'''

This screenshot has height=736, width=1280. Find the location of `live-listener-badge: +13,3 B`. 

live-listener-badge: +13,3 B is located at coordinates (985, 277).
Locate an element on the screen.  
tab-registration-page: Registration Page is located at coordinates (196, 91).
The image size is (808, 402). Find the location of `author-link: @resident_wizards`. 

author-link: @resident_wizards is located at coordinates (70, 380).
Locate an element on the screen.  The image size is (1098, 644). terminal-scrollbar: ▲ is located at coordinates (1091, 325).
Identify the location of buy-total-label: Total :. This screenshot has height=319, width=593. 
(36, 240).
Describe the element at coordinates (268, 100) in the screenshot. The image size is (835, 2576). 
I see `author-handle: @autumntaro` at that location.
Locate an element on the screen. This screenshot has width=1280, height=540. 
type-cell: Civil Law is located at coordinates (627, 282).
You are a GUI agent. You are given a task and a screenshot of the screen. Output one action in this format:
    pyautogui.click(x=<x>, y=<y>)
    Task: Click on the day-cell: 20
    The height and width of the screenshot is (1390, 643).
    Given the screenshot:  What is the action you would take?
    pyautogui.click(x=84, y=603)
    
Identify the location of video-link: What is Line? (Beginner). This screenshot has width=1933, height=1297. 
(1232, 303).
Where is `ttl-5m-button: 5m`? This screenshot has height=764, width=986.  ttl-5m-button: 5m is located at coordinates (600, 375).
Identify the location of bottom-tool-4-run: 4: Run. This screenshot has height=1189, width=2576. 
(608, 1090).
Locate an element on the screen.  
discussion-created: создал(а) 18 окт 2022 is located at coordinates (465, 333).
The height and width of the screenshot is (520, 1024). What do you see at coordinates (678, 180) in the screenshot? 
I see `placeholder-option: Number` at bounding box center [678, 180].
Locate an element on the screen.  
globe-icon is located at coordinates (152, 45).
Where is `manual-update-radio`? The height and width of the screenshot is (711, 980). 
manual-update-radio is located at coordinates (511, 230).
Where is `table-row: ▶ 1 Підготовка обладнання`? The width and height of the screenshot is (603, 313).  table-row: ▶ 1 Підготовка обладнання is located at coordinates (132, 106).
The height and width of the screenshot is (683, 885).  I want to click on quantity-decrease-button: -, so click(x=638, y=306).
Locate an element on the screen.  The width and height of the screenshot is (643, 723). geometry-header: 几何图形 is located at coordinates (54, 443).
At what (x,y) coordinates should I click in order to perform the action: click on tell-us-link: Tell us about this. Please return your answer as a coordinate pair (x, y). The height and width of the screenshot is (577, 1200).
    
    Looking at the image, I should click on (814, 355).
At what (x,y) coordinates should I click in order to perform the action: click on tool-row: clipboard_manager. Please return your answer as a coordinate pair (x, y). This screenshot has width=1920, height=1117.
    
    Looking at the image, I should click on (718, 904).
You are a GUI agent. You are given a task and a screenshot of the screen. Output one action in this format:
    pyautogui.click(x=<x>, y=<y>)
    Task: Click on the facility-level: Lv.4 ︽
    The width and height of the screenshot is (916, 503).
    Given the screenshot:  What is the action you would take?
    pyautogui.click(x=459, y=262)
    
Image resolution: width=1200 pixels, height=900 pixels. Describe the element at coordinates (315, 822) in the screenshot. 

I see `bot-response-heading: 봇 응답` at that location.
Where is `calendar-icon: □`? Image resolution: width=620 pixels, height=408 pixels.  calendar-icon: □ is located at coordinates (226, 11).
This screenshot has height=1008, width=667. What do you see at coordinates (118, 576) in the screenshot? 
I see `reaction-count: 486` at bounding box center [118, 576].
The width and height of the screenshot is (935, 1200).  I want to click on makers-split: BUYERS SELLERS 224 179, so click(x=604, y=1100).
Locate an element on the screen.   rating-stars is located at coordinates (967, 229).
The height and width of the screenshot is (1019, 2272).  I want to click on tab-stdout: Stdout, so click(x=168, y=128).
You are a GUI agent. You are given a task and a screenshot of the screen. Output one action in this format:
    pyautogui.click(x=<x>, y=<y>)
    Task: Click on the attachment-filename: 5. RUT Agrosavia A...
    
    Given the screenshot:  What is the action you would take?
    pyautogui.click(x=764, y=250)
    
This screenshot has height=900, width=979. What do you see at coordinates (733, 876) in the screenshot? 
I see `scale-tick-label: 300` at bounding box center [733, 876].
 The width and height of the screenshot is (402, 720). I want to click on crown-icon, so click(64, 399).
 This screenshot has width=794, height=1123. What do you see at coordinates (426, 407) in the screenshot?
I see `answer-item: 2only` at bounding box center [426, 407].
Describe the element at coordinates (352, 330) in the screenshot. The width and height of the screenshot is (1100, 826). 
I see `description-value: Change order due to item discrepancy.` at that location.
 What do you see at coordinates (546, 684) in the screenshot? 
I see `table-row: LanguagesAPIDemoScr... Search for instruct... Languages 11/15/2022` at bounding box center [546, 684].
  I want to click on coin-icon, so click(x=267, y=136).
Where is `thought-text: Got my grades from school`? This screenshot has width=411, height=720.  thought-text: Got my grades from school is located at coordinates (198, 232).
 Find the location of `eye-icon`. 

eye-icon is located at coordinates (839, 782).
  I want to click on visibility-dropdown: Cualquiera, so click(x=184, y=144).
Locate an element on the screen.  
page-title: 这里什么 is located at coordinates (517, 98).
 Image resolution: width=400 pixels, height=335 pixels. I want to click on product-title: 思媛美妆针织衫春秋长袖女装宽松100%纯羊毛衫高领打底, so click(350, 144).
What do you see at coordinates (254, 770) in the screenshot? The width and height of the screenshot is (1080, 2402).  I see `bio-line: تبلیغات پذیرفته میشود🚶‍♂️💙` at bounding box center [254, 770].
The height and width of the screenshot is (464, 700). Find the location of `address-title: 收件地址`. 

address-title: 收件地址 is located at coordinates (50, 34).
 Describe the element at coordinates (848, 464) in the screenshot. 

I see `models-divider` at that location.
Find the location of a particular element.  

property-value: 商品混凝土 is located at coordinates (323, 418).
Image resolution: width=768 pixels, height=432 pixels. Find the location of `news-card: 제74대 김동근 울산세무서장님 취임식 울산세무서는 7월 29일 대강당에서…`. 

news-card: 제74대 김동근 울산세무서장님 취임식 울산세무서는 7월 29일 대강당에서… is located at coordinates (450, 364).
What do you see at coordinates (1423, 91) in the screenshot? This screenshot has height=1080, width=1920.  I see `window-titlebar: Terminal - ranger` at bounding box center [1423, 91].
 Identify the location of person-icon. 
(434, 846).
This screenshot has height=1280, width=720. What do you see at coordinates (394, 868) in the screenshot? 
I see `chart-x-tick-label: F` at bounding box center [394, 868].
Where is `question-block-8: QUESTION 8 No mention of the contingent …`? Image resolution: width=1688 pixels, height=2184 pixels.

'''

Task brief: Please write out all of these lines again, swapping "Locate an element on the screen" for "Point to an element on the screen" wherever it occurs and leaving everything else unchanged.

Task solution:
This screenshot has height=736, width=1280. Find the location of `live-listener-badge: +13,3 B`. 

live-listener-badge: +13,3 B is located at coordinates (985, 277).
Point to an element on the screen.  
tab-registration-page: Registration Page is located at coordinates (196, 91).
The image size is (808, 402). Find the location of `author-link: @resident_wizards`. 

author-link: @resident_wizards is located at coordinates (70, 380).
Point to an element on the screen.  The image size is (1098, 644). terminal-scrollbar: ▲ is located at coordinates (1091, 325).
Identify the location of buy-total-label: Total :. This screenshot has height=319, width=593. 
(36, 240).
Describe the element at coordinates (268, 100) in the screenshot. The image size is (835, 2576). 
I see `author-handle: @autumntaro` at that location.
Point to an element on the screen. This screenshot has width=1280, height=540. 
type-cell: Civil Law is located at coordinates (627, 282).
You are a GUI agent. You are given a task and a screenshot of the screen. Output one action in this format:
    pyautogui.click(x=<x>, y=<y>)
    Task: Click on the day-cell: 20
    The height and width of the screenshot is (1390, 643).
    Given the screenshot:  What is the action you would take?
    pyautogui.click(x=84, y=603)
    
Identify the location of video-link: What is Line? (Beginner). This screenshot has width=1933, height=1297. 
(1232, 303).
Where is `ttl-5m-button: 5m`? This screenshot has height=764, width=986.  ttl-5m-button: 5m is located at coordinates (600, 375).
Identify the location of bottom-tool-4-run: 4: Run. This screenshot has height=1189, width=2576. 
(608, 1090).
Point to an element on the screen.  
discussion-created: создал(а) 18 окт 2022 is located at coordinates (465, 333).
The height and width of the screenshot is (520, 1024). What do you see at coordinates (678, 180) in the screenshot? 
I see `placeholder-option: Number` at bounding box center [678, 180].
Point to an element on the screen.  
globe-icon is located at coordinates (152, 45).
Where is `manual-update-radio`? The height and width of the screenshot is (711, 980). 
manual-update-radio is located at coordinates (511, 230).
Where is `table-row: ▶ 1 Підготовка обладнання`? The width and height of the screenshot is (603, 313).  table-row: ▶ 1 Підготовка обладнання is located at coordinates (132, 106).
The height and width of the screenshot is (683, 885).  I want to click on quantity-decrease-button: -, so click(x=638, y=306).
Point to an element on the screen.  The width and height of the screenshot is (643, 723). geometry-header: 几何图形 is located at coordinates (54, 443).
At what (x,y) coordinates should I click in order to perform the action: click on tell-us-link: Tell us about this. Please return your answer as a coordinate pair (x, y). The height and width of the screenshot is (577, 1200).
    
    Looking at the image, I should click on (814, 355).
At what (x,y) coordinates should I click in order to perform the action: click on tool-row: clipboard_manager. Please return your answer as a coordinate pair (x, y). This screenshot has width=1920, height=1117.
    
    Looking at the image, I should click on (718, 904).
You are a GUI agent. You are given a task and a screenshot of the screen. Output one action in this format:
    pyautogui.click(x=<x>, y=<y>)
    Task: Click on the facility-level: Lv.4 ︽
    The width and height of the screenshot is (916, 503).
    Given the screenshot:  What is the action you would take?
    pyautogui.click(x=459, y=262)
    
Image resolution: width=1200 pixels, height=900 pixels. Describe the element at coordinates (315, 822) in the screenshot. 

I see `bot-response-heading: 봇 응답` at that location.
Where is `calendar-icon: □`? Image resolution: width=620 pixels, height=408 pixels.  calendar-icon: □ is located at coordinates (226, 11).
This screenshot has height=1008, width=667. What do you see at coordinates (118, 576) in the screenshot? 
I see `reaction-count: 486` at bounding box center [118, 576].
The width and height of the screenshot is (935, 1200).  I want to click on makers-split: BUYERS SELLERS 224 179, so click(x=604, y=1100).
Point to an element on the screen.   rating-stars is located at coordinates (967, 229).
The height and width of the screenshot is (1019, 2272).  I want to click on tab-stdout: Stdout, so click(x=168, y=128).
You are a GUI agent. You are given a task and a screenshot of the screen. Output one action in this format:
    pyautogui.click(x=<x>, y=<y>)
    Task: Click on the attachment-filename: 5. RUT Agrosavia A...
    
    Given the screenshot:  What is the action you would take?
    pyautogui.click(x=764, y=250)
    
This screenshot has height=900, width=979. What do you see at coordinates (733, 876) in the screenshot? 
I see `scale-tick-label: 300` at bounding box center [733, 876].
 The width and height of the screenshot is (402, 720). I want to click on crown-icon, so click(64, 399).
 This screenshot has width=794, height=1123. What do you see at coordinates (426, 407) in the screenshot?
I see `answer-item: 2only` at bounding box center [426, 407].
Describe the element at coordinates (352, 330) in the screenshot. The width and height of the screenshot is (1100, 826). 
I see `description-value: Change order due to item discrepancy.` at that location.
 What do you see at coordinates (546, 684) in the screenshot? 
I see `table-row: LanguagesAPIDemoScr... Search for instruct... Languages 11/15/2022` at bounding box center [546, 684].
  I want to click on coin-icon, so click(x=267, y=136).
Where is `thought-text: Got my grades from school`? This screenshot has width=411, height=720.  thought-text: Got my grades from school is located at coordinates (198, 232).
 Find the location of `eye-icon`. 

eye-icon is located at coordinates (839, 782).
  I want to click on visibility-dropdown: Cualquiera, so click(x=184, y=144).
Point to an element on the screen.  
page-title: 这里什么 is located at coordinates (517, 98).
 Image resolution: width=400 pixels, height=335 pixels. I want to click on product-title: 思媛美妆针织衫春秋长袖女装宽松100%纯羊毛衫高领打底, so click(350, 144).
What do you see at coordinates (254, 770) in the screenshot? The width and height of the screenshot is (1080, 2402).  I see `bio-line: تبلیغات پذیرفته میشود🚶‍♂️💙` at bounding box center [254, 770].
The height and width of the screenshot is (464, 700). Find the location of `address-title: 收件地址`. 

address-title: 收件地址 is located at coordinates (50, 34).
 Describe the element at coordinates (848, 464) in the screenshot. 

I see `models-divider` at that location.
Find the location of a particular element.  

property-value: 商品混凝土 is located at coordinates (323, 418).
Image resolution: width=768 pixels, height=432 pixels. Find the location of `news-card: 제74대 김동근 울산세무서장님 취임식 울산세무서는 7월 29일 대강당에서…`. 

news-card: 제74대 김동근 울산세무서장님 취임식 울산세무서는 7월 29일 대강당에서… is located at coordinates (450, 364).
What do you see at coordinates (1423, 91) in the screenshot? This screenshot has height=1080, width=1920.  I see `window-titlebar: Terminal - ranger` at bounding box center [1423, 91].
 Identify the location of person-icon. 
(434, 846).
This screenshot has height=1280, width=720. What do you see at coordinates (394, 868) in the screenshot? 
I see `chart-x-tick-label: F` at bounding box center [394, 868].
Where is `question-block-8: QUESTION 8 No mention of the contingent …`? Image resolution: width=1688 pixels, height=2184 pixels.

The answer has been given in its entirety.